*Required work*
Omit the pictures. Transcribe exactly the lines below, from the one with "Task: Click the ВАЗ 2121 Нива thumbnail" up to and including the last.

*Given entries*

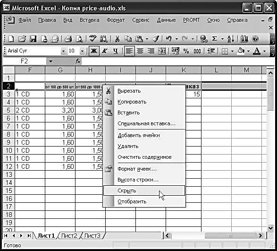This screenshot has height=251, width=277.
Task: Click the Format Painter brush icon
Action: click(156, 39)
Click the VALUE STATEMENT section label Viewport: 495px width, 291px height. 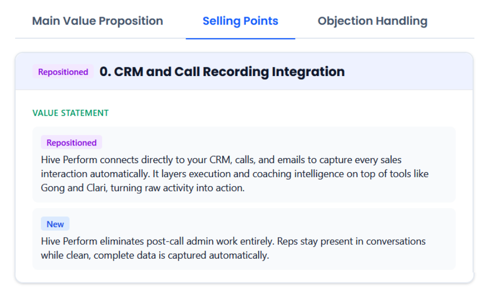pyautogui.click(x=70, y=113)
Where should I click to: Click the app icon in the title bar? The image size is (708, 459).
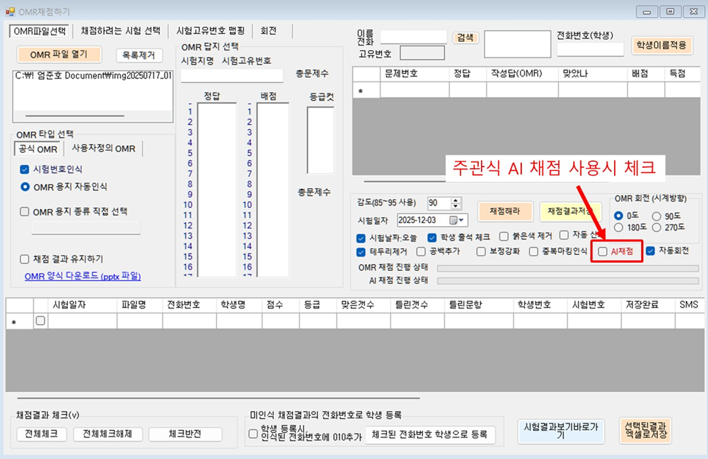[x=10, y=12]
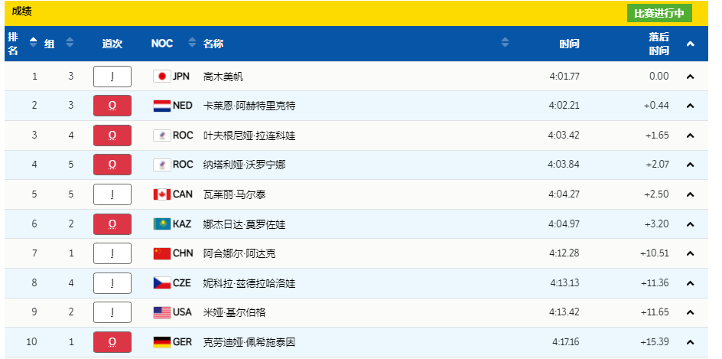Click the Netherlands flag icon beside NED
The width and height of the screenshot is (722, 359).
161,106
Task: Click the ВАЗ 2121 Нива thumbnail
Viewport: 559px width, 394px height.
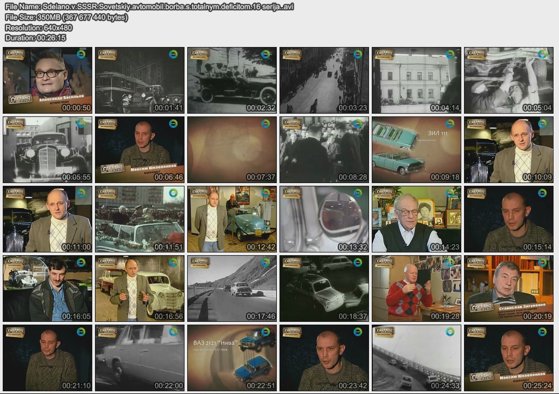Action: click(x=232, y=358)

*Your solution*
Task: Click the ВАЗ 2121 Нива thumbnail
Viewport: 559px width, 394px height.
Action: click(x=232, y=358)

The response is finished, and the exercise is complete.